Reproduce word for word the lines below, starting at the line that contains "Open Revenue Calculator" and ending at the line that contains "point(781,335)".

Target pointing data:

____

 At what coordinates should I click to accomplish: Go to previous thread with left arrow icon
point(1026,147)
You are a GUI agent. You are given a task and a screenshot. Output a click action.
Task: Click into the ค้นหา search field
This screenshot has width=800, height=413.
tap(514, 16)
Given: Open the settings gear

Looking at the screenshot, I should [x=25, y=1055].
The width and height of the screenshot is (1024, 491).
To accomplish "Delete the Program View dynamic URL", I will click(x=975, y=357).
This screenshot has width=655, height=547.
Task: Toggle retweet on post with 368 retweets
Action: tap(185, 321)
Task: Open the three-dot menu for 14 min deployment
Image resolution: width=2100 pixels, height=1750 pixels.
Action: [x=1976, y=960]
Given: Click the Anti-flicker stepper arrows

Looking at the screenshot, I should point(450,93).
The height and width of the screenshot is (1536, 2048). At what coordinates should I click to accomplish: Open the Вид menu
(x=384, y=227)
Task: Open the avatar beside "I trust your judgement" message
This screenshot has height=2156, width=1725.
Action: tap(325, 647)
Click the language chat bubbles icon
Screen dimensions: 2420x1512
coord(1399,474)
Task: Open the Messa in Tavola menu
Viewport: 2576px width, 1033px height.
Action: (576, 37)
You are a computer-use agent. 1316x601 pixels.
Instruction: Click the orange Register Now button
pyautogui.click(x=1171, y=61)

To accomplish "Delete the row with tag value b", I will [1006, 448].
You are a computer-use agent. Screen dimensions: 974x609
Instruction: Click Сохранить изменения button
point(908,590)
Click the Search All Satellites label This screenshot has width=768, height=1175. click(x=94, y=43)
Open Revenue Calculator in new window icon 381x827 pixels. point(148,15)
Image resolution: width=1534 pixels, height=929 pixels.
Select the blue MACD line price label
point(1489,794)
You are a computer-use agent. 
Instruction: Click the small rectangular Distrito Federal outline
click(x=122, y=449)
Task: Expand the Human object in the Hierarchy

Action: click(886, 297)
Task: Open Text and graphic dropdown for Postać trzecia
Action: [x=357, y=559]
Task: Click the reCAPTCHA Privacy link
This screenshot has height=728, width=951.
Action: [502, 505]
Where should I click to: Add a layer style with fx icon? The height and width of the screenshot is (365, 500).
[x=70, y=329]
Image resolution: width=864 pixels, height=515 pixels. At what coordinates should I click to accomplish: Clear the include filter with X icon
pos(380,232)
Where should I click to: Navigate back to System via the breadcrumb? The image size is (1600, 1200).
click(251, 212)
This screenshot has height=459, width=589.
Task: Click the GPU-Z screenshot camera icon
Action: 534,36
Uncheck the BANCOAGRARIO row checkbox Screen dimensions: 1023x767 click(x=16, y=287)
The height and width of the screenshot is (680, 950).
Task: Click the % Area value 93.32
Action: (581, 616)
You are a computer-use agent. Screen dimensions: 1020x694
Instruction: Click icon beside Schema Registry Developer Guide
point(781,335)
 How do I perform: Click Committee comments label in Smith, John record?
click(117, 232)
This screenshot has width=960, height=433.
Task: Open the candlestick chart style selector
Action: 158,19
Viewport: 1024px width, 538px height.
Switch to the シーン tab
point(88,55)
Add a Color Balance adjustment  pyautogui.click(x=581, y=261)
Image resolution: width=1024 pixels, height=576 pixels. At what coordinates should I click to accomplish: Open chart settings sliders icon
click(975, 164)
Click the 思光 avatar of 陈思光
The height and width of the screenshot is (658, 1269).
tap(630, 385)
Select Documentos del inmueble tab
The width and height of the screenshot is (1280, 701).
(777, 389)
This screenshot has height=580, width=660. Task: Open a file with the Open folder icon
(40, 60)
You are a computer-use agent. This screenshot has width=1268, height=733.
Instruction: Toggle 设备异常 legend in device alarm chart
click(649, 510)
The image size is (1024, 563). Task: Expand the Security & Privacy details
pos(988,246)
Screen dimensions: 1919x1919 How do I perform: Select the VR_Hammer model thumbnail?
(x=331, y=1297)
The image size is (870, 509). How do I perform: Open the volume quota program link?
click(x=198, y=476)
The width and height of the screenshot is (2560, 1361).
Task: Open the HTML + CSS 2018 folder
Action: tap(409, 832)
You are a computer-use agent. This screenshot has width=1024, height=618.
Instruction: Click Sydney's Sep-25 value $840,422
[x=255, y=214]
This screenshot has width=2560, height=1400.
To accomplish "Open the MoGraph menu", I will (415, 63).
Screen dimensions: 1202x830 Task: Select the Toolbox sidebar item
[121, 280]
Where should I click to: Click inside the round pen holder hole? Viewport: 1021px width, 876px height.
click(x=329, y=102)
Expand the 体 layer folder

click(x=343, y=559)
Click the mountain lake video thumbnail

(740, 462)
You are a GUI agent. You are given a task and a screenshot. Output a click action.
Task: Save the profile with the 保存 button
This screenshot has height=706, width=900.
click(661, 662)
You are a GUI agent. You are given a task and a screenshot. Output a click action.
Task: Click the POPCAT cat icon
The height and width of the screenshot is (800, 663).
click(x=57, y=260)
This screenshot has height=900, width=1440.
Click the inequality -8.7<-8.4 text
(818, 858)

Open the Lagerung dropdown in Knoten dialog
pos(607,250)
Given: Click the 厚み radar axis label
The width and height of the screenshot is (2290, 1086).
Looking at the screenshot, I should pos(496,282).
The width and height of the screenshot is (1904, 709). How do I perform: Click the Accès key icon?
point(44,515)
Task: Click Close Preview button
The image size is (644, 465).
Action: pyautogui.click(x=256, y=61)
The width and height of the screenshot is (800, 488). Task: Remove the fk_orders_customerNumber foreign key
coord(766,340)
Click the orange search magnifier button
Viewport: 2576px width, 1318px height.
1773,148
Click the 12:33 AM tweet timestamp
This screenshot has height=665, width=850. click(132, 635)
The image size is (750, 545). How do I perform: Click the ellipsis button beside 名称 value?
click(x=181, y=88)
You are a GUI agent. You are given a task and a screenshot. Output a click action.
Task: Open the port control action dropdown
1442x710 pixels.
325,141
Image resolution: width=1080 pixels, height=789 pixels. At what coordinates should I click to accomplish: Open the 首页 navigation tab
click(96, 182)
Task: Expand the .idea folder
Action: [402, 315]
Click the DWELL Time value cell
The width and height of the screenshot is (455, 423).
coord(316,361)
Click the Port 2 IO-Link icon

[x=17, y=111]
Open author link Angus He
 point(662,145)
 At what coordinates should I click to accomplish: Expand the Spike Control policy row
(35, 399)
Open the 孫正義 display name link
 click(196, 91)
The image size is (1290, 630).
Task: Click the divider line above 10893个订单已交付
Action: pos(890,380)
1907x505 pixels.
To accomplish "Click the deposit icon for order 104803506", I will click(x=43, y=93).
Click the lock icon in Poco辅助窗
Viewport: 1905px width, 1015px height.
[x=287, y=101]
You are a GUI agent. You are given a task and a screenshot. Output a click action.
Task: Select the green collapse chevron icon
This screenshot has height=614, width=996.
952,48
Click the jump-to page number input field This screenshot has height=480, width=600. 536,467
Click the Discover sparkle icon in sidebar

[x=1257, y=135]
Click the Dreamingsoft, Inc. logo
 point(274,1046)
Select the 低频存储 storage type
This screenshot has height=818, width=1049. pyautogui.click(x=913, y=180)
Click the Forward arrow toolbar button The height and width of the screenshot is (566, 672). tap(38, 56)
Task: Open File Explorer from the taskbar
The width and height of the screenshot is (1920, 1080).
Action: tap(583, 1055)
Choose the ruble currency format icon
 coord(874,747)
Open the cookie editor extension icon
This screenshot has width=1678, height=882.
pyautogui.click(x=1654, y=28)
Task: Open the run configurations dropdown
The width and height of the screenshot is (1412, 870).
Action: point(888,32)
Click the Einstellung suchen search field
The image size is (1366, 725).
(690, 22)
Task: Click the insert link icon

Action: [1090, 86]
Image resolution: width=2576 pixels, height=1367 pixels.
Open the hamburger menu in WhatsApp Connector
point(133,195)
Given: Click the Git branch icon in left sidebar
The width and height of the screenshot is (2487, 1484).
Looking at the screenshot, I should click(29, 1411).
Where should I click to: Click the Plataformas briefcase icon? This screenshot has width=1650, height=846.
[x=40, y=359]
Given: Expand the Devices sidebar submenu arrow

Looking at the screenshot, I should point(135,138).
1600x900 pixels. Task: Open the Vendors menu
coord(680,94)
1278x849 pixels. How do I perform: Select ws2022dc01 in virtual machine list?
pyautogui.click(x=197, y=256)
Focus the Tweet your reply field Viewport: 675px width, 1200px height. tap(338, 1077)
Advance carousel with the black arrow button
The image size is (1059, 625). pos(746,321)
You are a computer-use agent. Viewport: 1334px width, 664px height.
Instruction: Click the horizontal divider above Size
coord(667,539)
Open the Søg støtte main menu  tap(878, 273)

____

Solution —
Open Revenue Calculator in new window icon 381x827 pixels. point(148,15)
Image resolution: width=1534 pixels, height=929 pixels.
Select the blue MACD line price label
point(1489,794)
You are a computer-use agent. 
Instruction: Click the small rectangular Distrito Federal outline
click(x=122, y=449)
Task: Expand the Human object in the Hierarchy

Action: click(886, 297)
Task: Open Text and graphic dropdown for Postać trzecia
Action: [x=357, y=559]
Task: Click the reCAPTCHA Privacy link
This screenshot has height=728, width=951.
Action: [502, 505]
Where should I click to: Add a layer style with fx icon? The height and width of the screenshot is (365, 500).
[x=70, y=329]
Image resolution: width=864 pixels, height=515 pixels. At what coordinates should I click to accomplish: Clear the include filter with X icon
pos(380,232)
Where should I click to: Navigate back to System via the breadcrumb? The image size is (1600, 1200).
click(251, 212)
This screenshot has height=459, width=589.
Task: Click the GPU-Z screenshot camera icon
Action: 534,36
Uncheck the BANCOAGRARIO row checkbox Screen dimensions: 1023x767 click(x=16, y=287)
The height and width of the screenshot is (680, 950).
Task: Click the % Area value 93.32
Action: (581, 616)
You are a computer-use agent. Screen dimensions: 1020x694
Instruction: Click icon beside Schema Registry Developer Guide
point(781,335)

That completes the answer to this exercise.